The second approach to valuing property in condemnation cases is the “cost approach.” Here, an appraiser takes an improved property (a property with houses, buildings, or other “improvements”) and divides it, putting the land into one column and the improvements in another. The appraiser then uses the sales comparison approach to value the land only. He/she then determines how much it would cost to build the improvements new and estimates their depreciation. The cost of rebuilding the improvements new, minus the depreciation, gives us an approximate value. This value is then added to the value of the land; and, this is assumed to be the fair market value of the entire property. This methodology, though valid, can understate the actual value of the property, since the appraiser must make a lot of discretionary decisions concerning the reproduction cost new of the improvements and their appropriate depreciation. This can skew the entire analysis.
Finally, the appraiser can estimate the fair market value of the property using the “income approach.” In this approach, the appraiser determines the “market rental income” for the subject property. This can be its actual income or something different. It is the rental rate the property could generate, based on the market. This income will be computed yearly and given a reasonable/market driven vacancy rate. The appraiser then has to determine what rate of return the market expects from renting properties like the subject. This can sometimes be determined by finding how much similar properties sold for and dividing their yearly rental income by the purchase price. The market’s expected rate of return is called the capitalization rate or “cap rate”. The appraiser then divides the market rental income by the market’s expected rate of return and the conclusion is an approximation of the market value of the entire property.

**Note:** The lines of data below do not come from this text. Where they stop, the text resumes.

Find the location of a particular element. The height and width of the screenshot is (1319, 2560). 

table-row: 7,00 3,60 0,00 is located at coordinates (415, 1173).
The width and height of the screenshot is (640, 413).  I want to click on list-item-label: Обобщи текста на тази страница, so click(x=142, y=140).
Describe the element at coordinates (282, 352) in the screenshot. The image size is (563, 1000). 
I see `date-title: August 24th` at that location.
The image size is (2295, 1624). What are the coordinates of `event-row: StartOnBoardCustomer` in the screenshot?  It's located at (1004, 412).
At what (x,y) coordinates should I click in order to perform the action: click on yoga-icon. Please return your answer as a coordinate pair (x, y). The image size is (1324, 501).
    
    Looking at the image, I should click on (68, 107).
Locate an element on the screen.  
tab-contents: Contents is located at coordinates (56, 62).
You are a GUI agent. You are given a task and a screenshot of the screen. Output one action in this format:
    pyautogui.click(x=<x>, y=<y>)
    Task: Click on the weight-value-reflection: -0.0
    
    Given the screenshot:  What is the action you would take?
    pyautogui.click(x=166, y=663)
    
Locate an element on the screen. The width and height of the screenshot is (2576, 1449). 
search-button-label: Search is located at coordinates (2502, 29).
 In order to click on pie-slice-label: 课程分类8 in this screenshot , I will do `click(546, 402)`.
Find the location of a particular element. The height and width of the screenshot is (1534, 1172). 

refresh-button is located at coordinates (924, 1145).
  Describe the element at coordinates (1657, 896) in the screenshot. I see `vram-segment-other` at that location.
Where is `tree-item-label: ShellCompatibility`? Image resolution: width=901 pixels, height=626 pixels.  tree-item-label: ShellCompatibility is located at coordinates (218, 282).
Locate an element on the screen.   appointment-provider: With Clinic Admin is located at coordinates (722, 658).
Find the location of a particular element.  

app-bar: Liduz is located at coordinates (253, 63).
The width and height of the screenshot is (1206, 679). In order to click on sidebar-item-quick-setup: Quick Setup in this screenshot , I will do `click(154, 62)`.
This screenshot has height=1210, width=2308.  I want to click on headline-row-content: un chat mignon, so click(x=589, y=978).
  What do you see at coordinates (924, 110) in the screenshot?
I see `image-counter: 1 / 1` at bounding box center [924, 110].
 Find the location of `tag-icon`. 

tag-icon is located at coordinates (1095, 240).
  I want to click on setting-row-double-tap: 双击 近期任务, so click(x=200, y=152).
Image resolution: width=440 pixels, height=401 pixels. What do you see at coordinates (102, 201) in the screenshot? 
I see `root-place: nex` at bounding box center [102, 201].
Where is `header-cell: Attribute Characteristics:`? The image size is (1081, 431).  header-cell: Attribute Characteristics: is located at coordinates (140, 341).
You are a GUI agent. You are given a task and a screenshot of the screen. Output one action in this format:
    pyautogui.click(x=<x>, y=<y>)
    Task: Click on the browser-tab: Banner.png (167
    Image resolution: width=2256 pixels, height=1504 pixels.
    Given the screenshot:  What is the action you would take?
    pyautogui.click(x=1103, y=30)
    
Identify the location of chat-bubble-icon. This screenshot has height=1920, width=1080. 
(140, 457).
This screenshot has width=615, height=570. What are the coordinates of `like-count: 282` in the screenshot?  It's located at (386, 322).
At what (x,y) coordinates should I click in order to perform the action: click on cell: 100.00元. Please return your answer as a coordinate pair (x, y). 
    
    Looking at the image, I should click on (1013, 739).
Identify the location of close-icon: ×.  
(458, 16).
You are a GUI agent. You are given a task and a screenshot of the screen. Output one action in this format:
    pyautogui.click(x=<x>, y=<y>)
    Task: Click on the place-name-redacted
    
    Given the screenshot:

For example, if the market rental income is $24,000 per year and the market expects a 10% rate of return, the fair market value of the property would be $240,000. While this approach is typically best for income producing properties, market income and capitalization rates are notoriously difficult to determine.
Ideally, an appraiser, supported by the appropriate team of professionals, uses all three methodologies to estimate the fair market value of the property and reconciles the three estimates into a final conclusion of value.
When the condemning authority presents you with its appraisal, check and see if the appraiser used all three appraisal methodologies.